▶ **Aim of the exercise**
Lines from the top of the entries through the line that has "1600x576 pixels." must be duplicated exactly, and no others.
(Given data Opens)
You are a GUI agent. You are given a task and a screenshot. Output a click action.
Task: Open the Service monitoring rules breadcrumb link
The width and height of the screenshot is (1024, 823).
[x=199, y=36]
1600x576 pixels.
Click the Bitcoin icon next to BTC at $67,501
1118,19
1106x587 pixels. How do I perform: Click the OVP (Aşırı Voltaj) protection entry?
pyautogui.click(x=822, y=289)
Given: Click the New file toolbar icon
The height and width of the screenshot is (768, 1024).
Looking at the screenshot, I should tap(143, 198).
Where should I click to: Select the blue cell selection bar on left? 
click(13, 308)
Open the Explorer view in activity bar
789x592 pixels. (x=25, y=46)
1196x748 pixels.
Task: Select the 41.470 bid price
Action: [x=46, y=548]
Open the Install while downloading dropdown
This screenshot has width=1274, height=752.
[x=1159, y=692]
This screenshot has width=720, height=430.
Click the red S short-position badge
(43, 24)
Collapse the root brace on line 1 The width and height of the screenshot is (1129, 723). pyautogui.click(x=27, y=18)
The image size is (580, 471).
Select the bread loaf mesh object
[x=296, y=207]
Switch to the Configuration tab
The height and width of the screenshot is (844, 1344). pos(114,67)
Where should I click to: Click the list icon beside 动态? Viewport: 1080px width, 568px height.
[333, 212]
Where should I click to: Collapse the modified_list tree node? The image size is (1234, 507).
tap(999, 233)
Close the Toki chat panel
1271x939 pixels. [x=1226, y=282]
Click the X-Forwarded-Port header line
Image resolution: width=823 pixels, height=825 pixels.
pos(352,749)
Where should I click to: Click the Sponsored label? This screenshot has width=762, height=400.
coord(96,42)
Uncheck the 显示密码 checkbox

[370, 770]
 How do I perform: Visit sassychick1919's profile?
(Given data Closes)
▶ **Task result**
You are a GUI agent. You are given a task and a screenshot. Output a click action.
Task: Open the Service monitoring rules breadcrumb link
The width and height of the screenshot is (1024, 823).
[x=199, y=36]
1600x576 pixels.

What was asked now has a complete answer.